My MIL - we still to this day laugh at some precious moments.

Would I have wanted either of them - or us - to suffer this disease. Never. But really you have to grab on to these moments.

Please look after yourself and don't feel guilty. Anyone who doesn't will break.

Love to you :hug:

Lisa
 
OP, I am so sorry to hear about your mom. My stepmother was diagnosed about two years ago. She is now a stage 5 Alzheimer's patient. She doesn't recognize anyone. She rarely reacts to anything. From lack of use, her limbs have become useless. She is just a shell of her former self. She went downhill so fast. It is so very sad. I feel like she is already gone.

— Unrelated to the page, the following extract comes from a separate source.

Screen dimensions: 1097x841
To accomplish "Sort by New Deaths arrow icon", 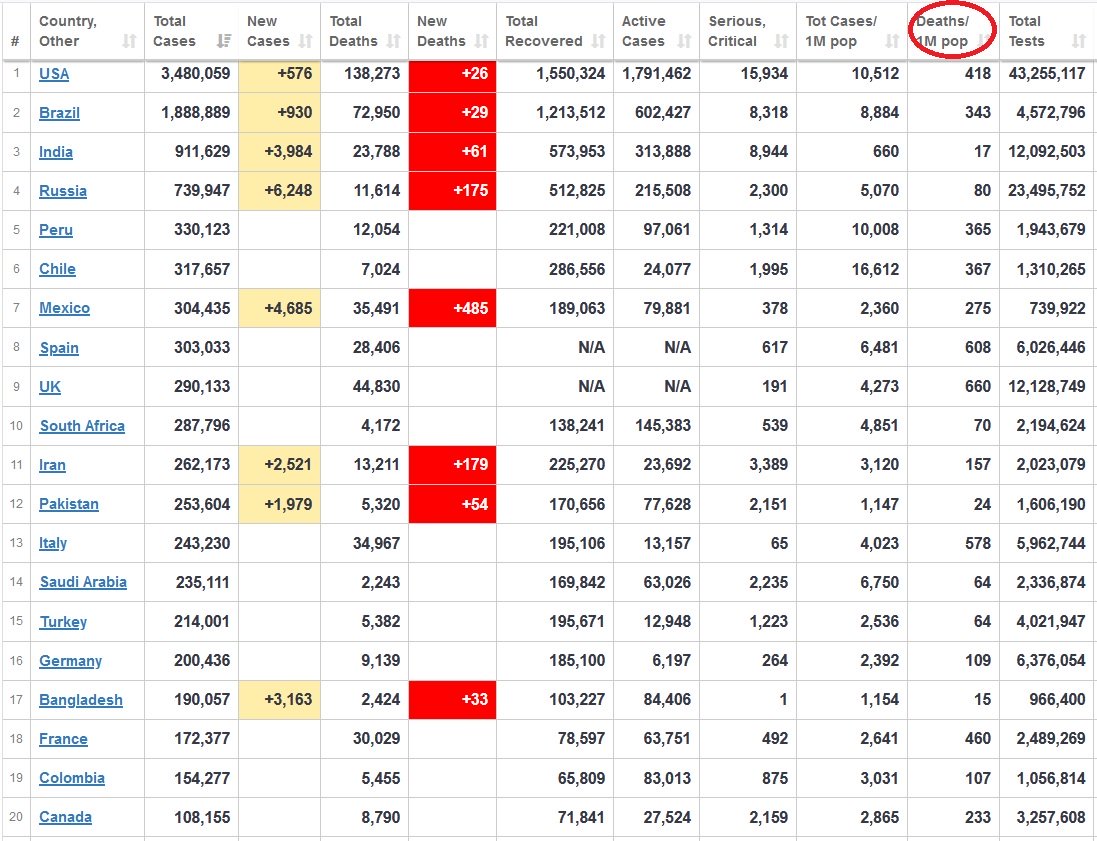I will click(481, 41).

To me, Alzheimer's is worse than most diseases. I can't think of anything worse than losing yourself.
 
My mom has been officially diagnosed with Alzheimers this week. We will be making some decisions on what to do with my parents (dad is 88 and mom is 79). I just hate this disease!! It's the fear of the unknown, worry of their safety, disgust of their faces as she forgets something from just a moment ago, the distance in our minds....it is just so hard. Please pray along with me for them...there is no cure, but there is hope for comfort and peace. Thanks

:hug::hug:...My Mom passed away from Alzheimers last June...I know there isn't a disease that isn't in the cruel category but to watch a love one lose their memory and along with it their dignity and pride is very hard...my thoughts and prayers go out to you and your family.
 
I don't know if this will help any.

Many years back someone was interviewed who's mother had Alzheimers. She related the struggle and heartbreak trying to keep mother living in her (daughters) world. Then someone advised her to just live in her mothers world when interacting with her. If she thinks she is talking to some long lost friend go along with her and be that friend.

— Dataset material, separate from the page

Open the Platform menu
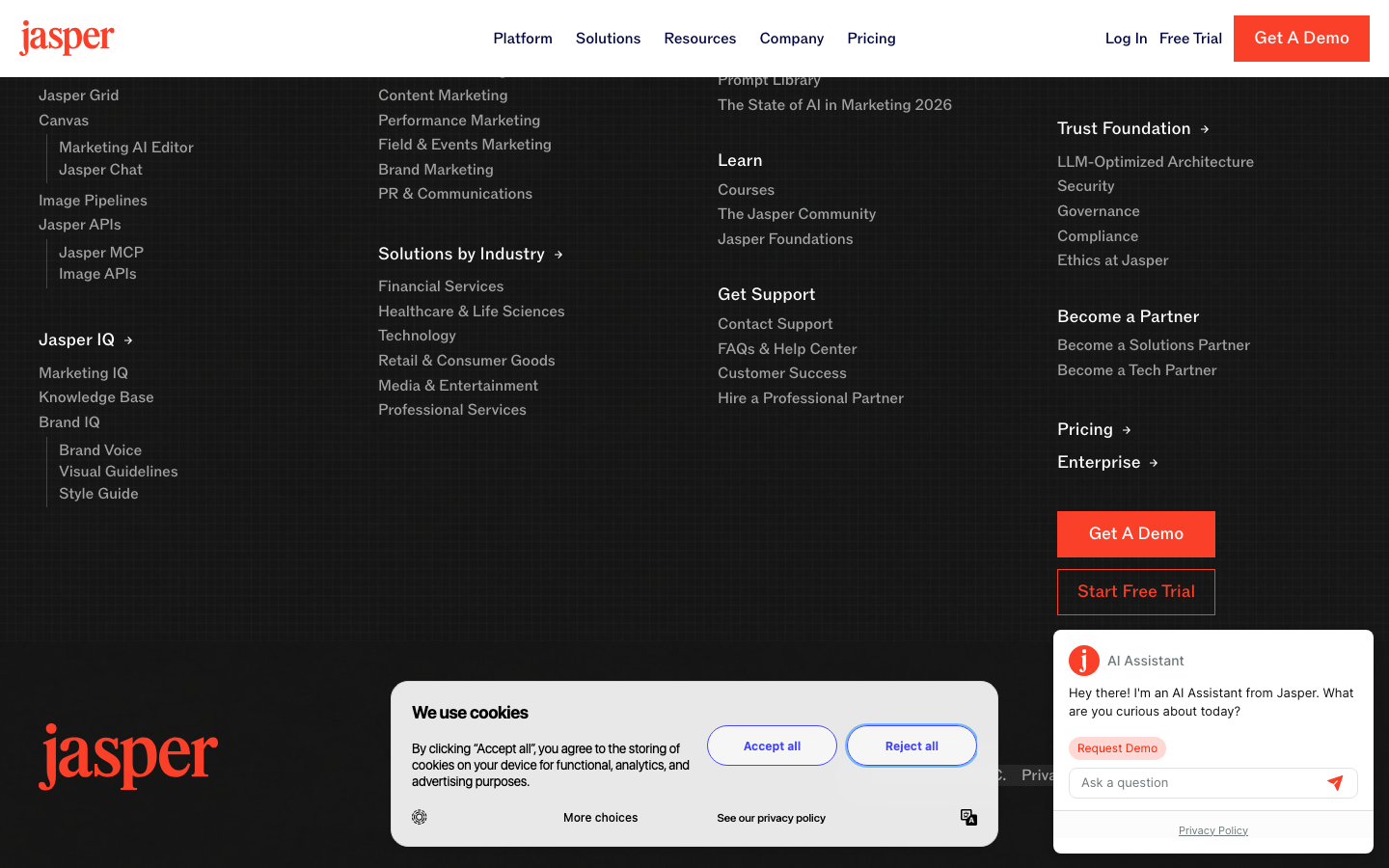 pos(523,39)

She said it made life a lot simpler and more pleasant for both.
 
So sorry you are having to deal with this dreadful disease. You're in my prayers. My mom suffered with dementia, her father had Alzheimers, and her mom had dementia. I've dealt with way too much of it! I agree with the PP, sometimes it is easier to play along in their world. But it's heartbreaking when you can't. Like when my mom called the police at 2am and reported that my daughter had been kidnapped.:scared1: It's so hard to watch our loved ones slip away, mentally and physically. :hug:
 
My grandfather had Alzheimer's, and died when I was around 15. It turns out, this was only preparing us for worse to come.

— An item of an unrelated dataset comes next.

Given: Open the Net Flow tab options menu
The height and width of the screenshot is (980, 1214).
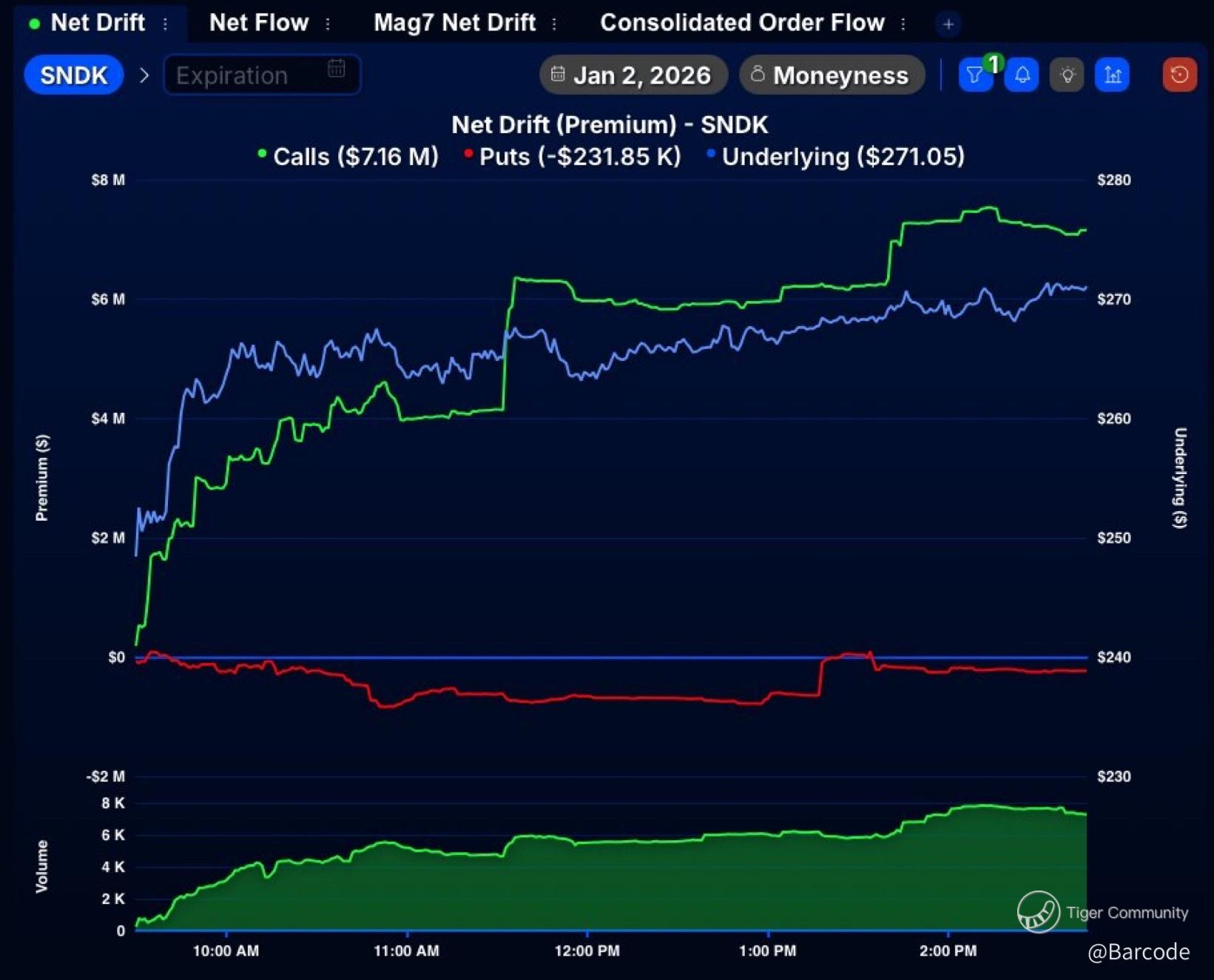Looking at the screenshot, I should point(328,24).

My mother, even now only 58, developed fronto-temporal dementia, much like Alzheimer's, but it hits younger. She had minor symptoms when I was in high school, and now is completely gone. I don't know how my dad continues to care for her, but he does. It's a terrible, awful disease. Be thankful for the good years you had. I never had my mom, my real mom, as an adult.
 
I can't find the exact quote, but I love Elie Weisel's analogy of alzheimers...he states that it is like you take the book of one's life and then randomly tear each page out, page by page, until all you have left is the cover. I think this really characterizes the nature of this disease- you are robbed of one life story or event after another until all you have is a shell......as a friend of mine says about her childrens' cancer (yes- two kids with cancer)-STUPID Alzheimers!
 
I'm with you on hating Alzheimers. My fil has Alzheimers. He has someone living with him but I'm not sure how much longer than can last. He doesn't live locally though his other son lives near him.

Last time we visited we didn't realize how much the Alzheimers had progressed. Dh's brother told us he just quickly went downhill. My fil in theory knew we were coming to visit and his caregiver definately knew and told him. When we got there fil answered the door. He looked right at my husband, his son, and asked who my husband was. While my dh understood it was still hard on him.